RUSSIAGATE, COSA ACCADE DOPO LE "NON CONCLUSIONI" DI MUELLER SU TRUMP

20/04/2019

L'inchiesta di Robert Mueller si conclude con la mancanza di prove sulle "collusioni" tra Donald Trump e i russi per le presidenziali 2016 e con un "decidete voi" se c'è stata ostruzione all'inchiesta da parte del presidente USA.

In due anni di "caccia alle streghe", come le ha definite il "MOTUS", il procuratore speciale Mueller ha inquisito decine di persone, tra cui alcuni dei collaboratori più stretti come l'avvocato Cohen e il manager della sua campagna elettorale Manafort, entrambi dichiaratisi colpevoli e condannati, ha individuato i canali con cui gli hacker russi hanno saccheggiato gli archivi elettorali dei Democratici, ha dettagliato gli incontri tra lo staff trumpiano ed oscuri personaggi russi, ma non ha potuto trovare nemmeno una prova del coinvolgimento di Donald.


Quindi, se qualcuno ha commesso crimini o irregolarità lo ha fatto all'insaputa di Trump, e inoltre la valutazione sulle azioni di ostruzionismo all'inchiesta, che per le leggi USA equivalgono ad un reato, messe in atto dallo staff del presidente non sono oggetto di giudizio da parte di Mueller che le rinvia alla discrezione del Procutore Generale Barr, maggiordomo di fiducia dello stesso Trump, che si è affrettato a dire che "ostruzione" non c'è stata da parte del suo padrone.
Trump e i suoi fan hanno reagito con gioia alla notizia che il mastino Mueller non aveva azzannato l'obbiettivo principale.
Gli esperti di diritto diranno che un'assoluzione per "mancanza di prove" equivale sul piano pratico a quella per "non aver commesso il fatto" ma ...
D'altra parte è risaputo che Al Capone non fu mai condannato per crimini di mafia, non essendone state mai trovate le prove, ma solo per evasione fiscale per colpa di un commercialista ignorante ....

La vittoria di Trump su Mueller e l'ampio e trasversale schieramento che sperava nella messa sotto accusa del biscazziere americano possono ringalluzzire le speranze (o gli incubi) della sua rielezione nel 2020 ?
Certamente, ma per esserne sicuri sarà necessario leggere il testo integrale del dossier trasmesso da Mueller al procuratore Barr e sperare che questi lo faccia arrivare senza omissis ai deputati del Congresso, che ne hanno chiesto l'acquisizione integrale all'unanimità.

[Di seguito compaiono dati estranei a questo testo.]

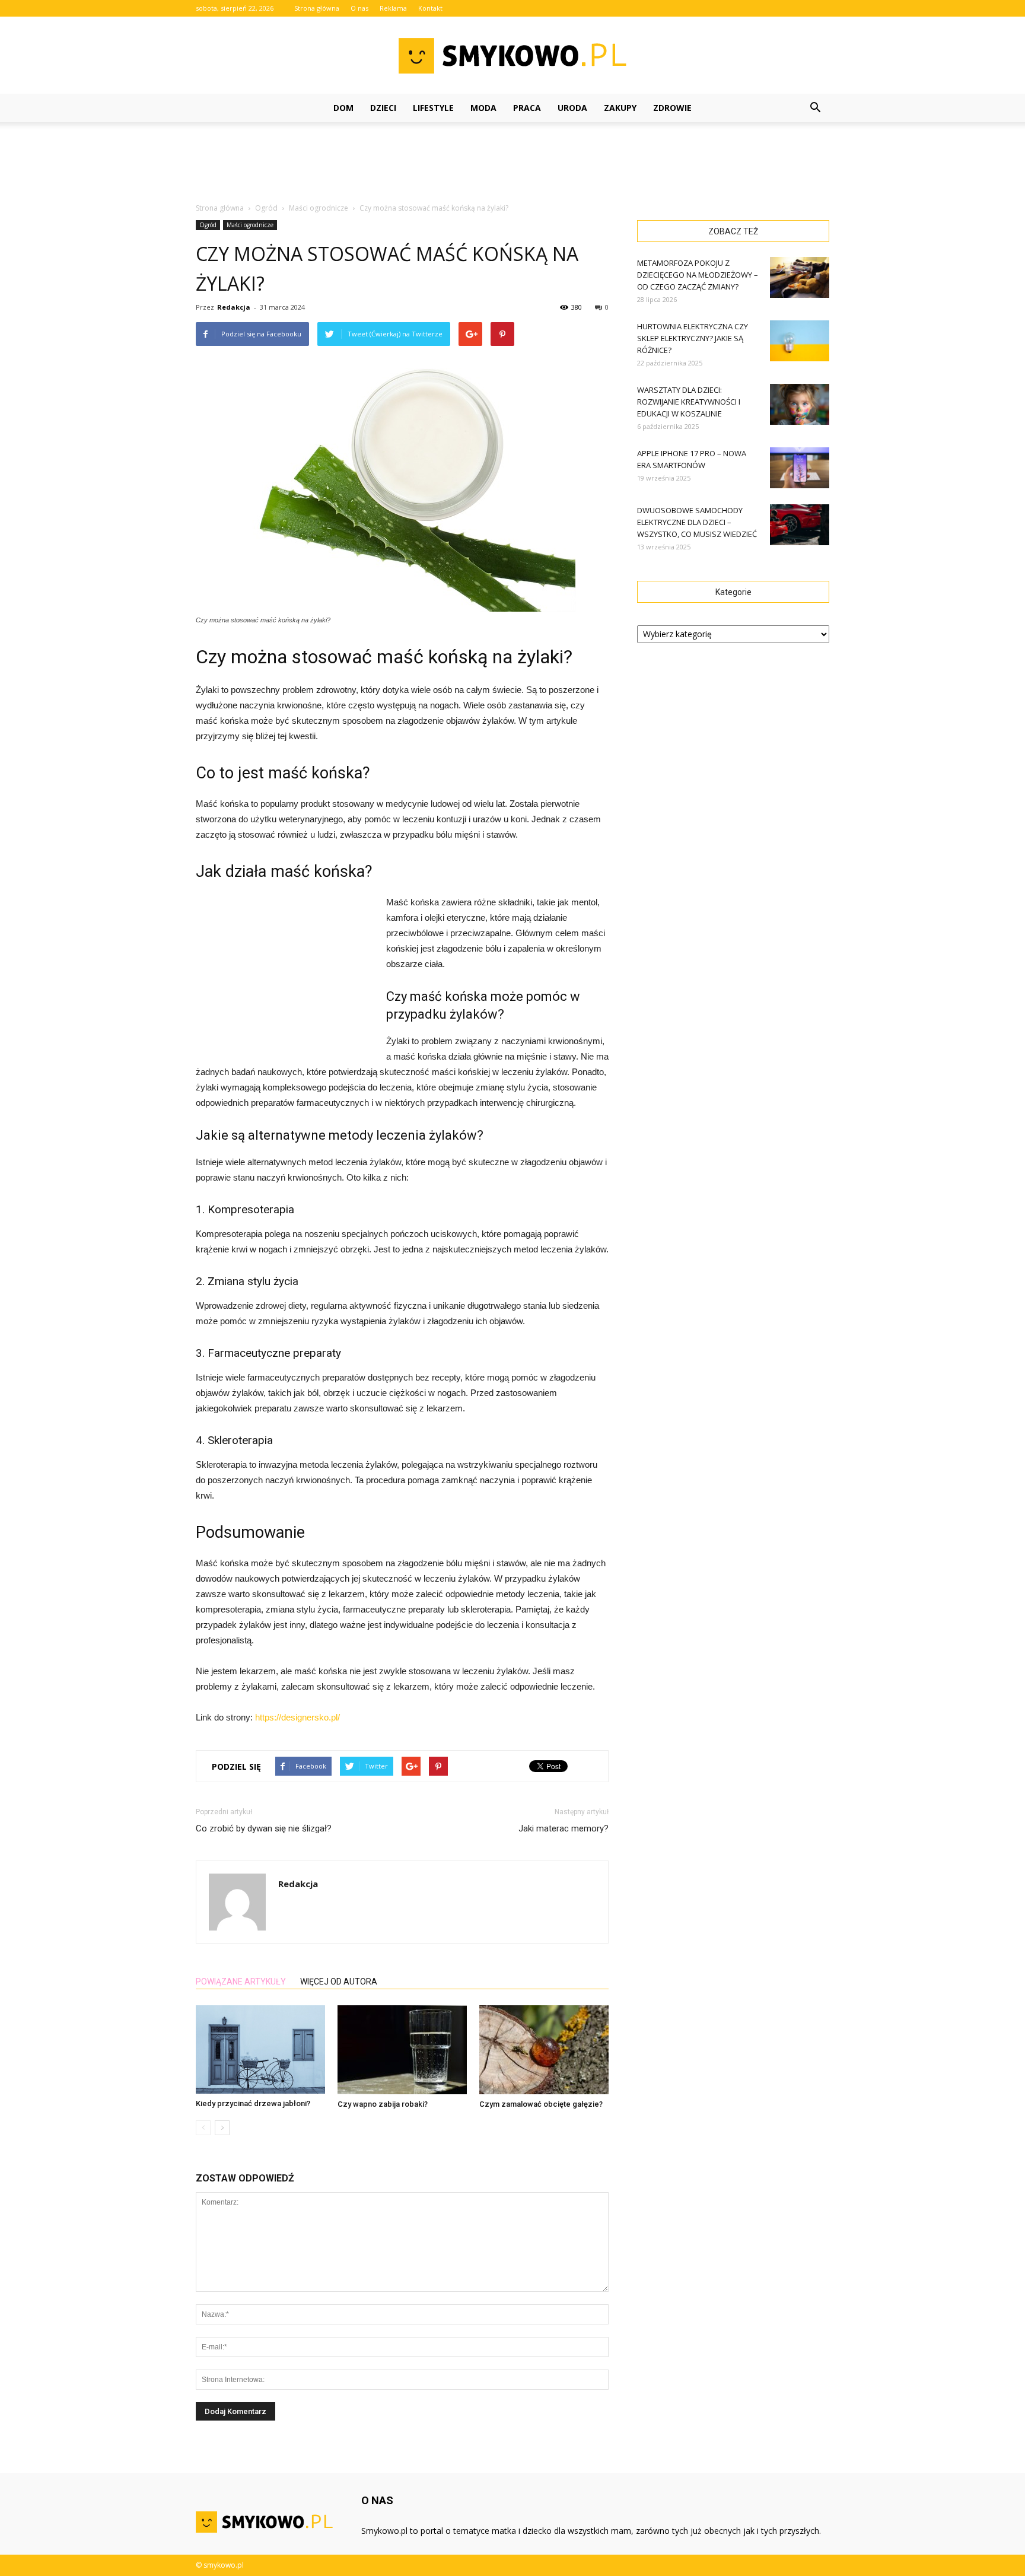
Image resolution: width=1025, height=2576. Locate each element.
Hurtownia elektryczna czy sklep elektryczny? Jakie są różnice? (692, 338)
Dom (343, 107)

Nelle centinaia di pagine ed allegati i deputati dell'opposizione e i giornalisti di investigazione troveranno numerosi spunti per illustrare ed approfondire ciò che Mueller non ha potuto fare. Gli incontri segreti, i personaggi dietro le quinte, i flussi di denaro e di informazioni, tutto sarà ulteriormente spacchettato ed esaminato con la lente di ingrandimento, saranno pubblicati articoli, inchieste, interviste, veri o presunti scoop: un vero e proprio tormentone, una valanga di sottoinchieste a cui Donald Trump continuerà a controbattere con invettive contro la caccia alle streghe, ma che avranno come base il dossier di Mueller.

E' come se quest'ultimo, pur impossibilitato a perforare la cupola più stretta del presidente, quella dei familiari che detengono le chiavi dei suoi segreti, abbia voluto lasciare ad altri il compito di continuare le inchieste e vedere se il boss scivola su qualche buccia di banana, come Al Capone per colpa delle tasse non pagate.

L'unico modo per evitare le nuove persecuzioni, consiste nel secretare il dossier di Mueller, ma in questo caso ci penserebbe Wikileaks a diffonderlo e Trump accrescerebbe i sospetti su se stesso e sugli scheletri nel suo armadio.

I Russi intanto festeggiano, perché sono loro i veri vincitori di questa partita: hanno agito nell'ombra, sono rimasti defilati, e quel poco che li chiama in causa è da imputare ad hacker birbantelli a cui stava antipatica Hillary Clinton e non alle strategie di Putin, che adesso potrà davvero presentare il conto a Trump.